Other blogs


I’m a bit late mentioning this, and still have to find time to read at least some of the posts mentioned, but for anyone interested who hasn’t yet seen it, this month’s Patristics carnival has been put together by Tim Troutman at The God Fearin’ Forum. He has done a great job bringing together a wealth of patristic related reading matter.

For anyone following my discussion of Andrew Louth’s Discerning the Mystery who doesn’t read Biblicalia, Kevin has now posted on Father Louth’s discussion of historical criticism in relation to Scripture in Scripture and Tradition in which he highlights the allegorical reading of Scripture in the Orthodox liturgy and even manages to do some proselytising! Just don’t take what he says about my discussion too seriously!

Ben Myers of Faith and Theology has taken to writing short stories. His rather funny but also tragic piece on The last theologian connected so directly with what Andrew Louth discusses in the first chapter of Discerning the Mystery, which he titles “Dissociation of Sensibility,” that I thought that I’d better get down to posting something from it. Louth addresses the division both in our culture and within us as individuals. This is a dissociation between thought and feeling, between mind and heart. Even the attempts of the Romantics to rehabilitate aesthetics end up relegating it to the fringes. And the same thing happens to religion…

But the case with theology is in some respects different: the crack and divisions go deeper and have been there longer, and it might even be argued that it is the collapse of the centre in theology that has led to the spreading of the cracks throughout our culture. In any case, it is certain that much of the division in theology is simply a reflection of the division in our culture: the specialization in theology, the remoteness of theology - often complained of - from the Church and the believing Christian, and indeed the remoteness of theologians from one another (the Old Testament specialist from the specialist in nineteenth-century theology, say) are all part of a phenomenon we see much of elsewhere and have come to regard as inevitable. One way in which the division in theology manifests itself is in the division between theology and spirituality, the division between thought about God and the movement of the heart towards God. It is a division of mind and heart, recalling Eliot’s ‘dissociation of sensibility’, and a division which is particularly damaging in theology, for it threatens in a fundamental way the whole fabric of theology in both its spiritual and intellectual aspects. Cut off from the movement of the heart towards God, theology finds itself in a void - for where is its object? Where is the God with whom it concerns itself? Even if God can be reached by reason, even if natural theology is possible, real theology could never be confined within such narrow limits. For theology (as opposed to religious studies) concerns itself with the Scriptures, with tradition, with the development of dogma, with the history of the Church, all of which is natural enough to the Christian, to one who believes. But belief, faith, is not a purely rational exercise; it involves, as an indispensable element, the response of the will or the heart to the One in whom we believe. Cut off from this, theology has to justify itself, not directly, but indirectly, as an indispensable part of historic European culture, for example. It is an uneasy justification, and inevitably pushes theology to the periphery, to be studied not for itself, but for some usefulness that can be claimed for it.

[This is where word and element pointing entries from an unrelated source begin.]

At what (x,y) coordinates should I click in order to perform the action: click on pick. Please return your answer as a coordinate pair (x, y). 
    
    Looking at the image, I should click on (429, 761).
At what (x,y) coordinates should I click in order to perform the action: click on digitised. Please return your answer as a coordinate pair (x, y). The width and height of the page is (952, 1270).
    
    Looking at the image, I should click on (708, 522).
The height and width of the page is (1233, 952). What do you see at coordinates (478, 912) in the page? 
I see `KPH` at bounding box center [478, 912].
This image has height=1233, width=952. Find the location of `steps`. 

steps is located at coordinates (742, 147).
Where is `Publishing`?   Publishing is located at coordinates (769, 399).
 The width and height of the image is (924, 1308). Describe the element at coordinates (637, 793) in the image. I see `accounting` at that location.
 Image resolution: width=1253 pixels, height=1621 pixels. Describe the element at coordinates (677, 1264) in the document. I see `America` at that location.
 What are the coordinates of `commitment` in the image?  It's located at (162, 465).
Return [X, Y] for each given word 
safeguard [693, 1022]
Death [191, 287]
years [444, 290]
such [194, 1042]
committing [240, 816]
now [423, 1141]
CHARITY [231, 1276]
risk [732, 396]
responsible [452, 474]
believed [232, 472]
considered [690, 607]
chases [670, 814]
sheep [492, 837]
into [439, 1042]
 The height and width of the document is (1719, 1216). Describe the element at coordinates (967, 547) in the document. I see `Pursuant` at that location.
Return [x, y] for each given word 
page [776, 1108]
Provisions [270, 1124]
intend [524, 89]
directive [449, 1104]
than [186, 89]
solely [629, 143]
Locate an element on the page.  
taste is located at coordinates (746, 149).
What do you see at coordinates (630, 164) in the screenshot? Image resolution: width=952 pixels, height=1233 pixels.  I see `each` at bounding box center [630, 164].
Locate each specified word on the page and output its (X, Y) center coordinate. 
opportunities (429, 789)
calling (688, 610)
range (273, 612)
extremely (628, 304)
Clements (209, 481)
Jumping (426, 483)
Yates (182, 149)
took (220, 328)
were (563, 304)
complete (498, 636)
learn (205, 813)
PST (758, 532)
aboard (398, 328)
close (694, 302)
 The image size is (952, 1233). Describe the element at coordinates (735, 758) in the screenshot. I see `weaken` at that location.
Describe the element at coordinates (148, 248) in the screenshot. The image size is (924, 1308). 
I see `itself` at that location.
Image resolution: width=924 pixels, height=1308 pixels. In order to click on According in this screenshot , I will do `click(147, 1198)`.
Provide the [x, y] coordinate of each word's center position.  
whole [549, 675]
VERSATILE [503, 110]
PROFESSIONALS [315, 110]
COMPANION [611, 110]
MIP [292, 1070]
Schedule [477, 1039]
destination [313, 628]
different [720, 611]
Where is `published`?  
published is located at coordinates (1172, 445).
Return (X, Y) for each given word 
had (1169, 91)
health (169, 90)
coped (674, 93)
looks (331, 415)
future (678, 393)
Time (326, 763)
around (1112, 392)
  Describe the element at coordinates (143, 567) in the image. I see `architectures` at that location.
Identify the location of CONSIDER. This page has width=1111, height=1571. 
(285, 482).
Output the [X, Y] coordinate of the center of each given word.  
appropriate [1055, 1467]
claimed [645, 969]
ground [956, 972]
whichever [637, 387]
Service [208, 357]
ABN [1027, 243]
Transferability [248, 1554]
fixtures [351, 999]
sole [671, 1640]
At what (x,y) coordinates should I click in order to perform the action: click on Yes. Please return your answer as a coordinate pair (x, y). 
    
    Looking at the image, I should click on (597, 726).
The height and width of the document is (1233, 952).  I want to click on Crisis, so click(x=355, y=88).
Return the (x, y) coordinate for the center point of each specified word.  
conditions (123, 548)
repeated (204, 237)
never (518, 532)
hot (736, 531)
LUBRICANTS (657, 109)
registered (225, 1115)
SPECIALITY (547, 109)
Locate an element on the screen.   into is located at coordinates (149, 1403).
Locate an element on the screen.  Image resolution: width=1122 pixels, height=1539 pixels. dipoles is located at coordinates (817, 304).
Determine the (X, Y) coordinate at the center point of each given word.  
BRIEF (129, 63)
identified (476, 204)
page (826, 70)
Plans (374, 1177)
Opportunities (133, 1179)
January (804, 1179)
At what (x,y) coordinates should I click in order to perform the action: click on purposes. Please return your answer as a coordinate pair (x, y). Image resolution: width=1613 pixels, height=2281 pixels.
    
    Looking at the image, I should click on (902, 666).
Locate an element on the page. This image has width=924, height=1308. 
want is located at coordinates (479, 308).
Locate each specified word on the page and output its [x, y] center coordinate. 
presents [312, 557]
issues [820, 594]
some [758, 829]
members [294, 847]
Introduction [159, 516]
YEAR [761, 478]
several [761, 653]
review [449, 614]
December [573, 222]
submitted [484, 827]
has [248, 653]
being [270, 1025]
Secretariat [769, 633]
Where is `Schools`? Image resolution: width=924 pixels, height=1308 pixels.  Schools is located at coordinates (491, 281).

Andrew Louth, Discerning the Mystery. An Essay on the Nature of Theology (Oxford, Clarendon, 1983)  2-3.

 
There is more to come, but the bell has just gone for prayers! I hope that it won’t be too long before I get back to this! (And I haven’t forgotten Zizioulas either, in case anyone is wondering, its just that other things have gotten in the way).

 

Prior Peter of Daily Bread, which is the only monastic blog that I’m aware of that provides serious - and sometimes quite provocative - theological reflections, is busy with an Easter series on Mystagogy (Mystagogy, Mystagogy Beta, Mystagogy GammaMystagogia Delta and there are hopefully more to come)  in which he explores our being taken up in the Mystery of Christ and transformed 

morphing from glory to glory, deepening our love for God, broadening our love for the Church and the world. To stand still or ‘coast’ in our discipleship might not immediately manifest itself as going backward or falling away, but when we serve a dynamic God and the Lord of History, why should we wish to settle for simple prerequisites?

These are reflections that are well worth reading, if only because they situate this process of transformation not in an abstract “mysticism” (a topic that I might return to again!) but in the liturgical life of the Church.

[Correction to the first line above: It has now become apparent that the anonymous Felix Culpa of Ora et Labora is also a monastic. And of course it was always apparent that he provides serious theological reflections.]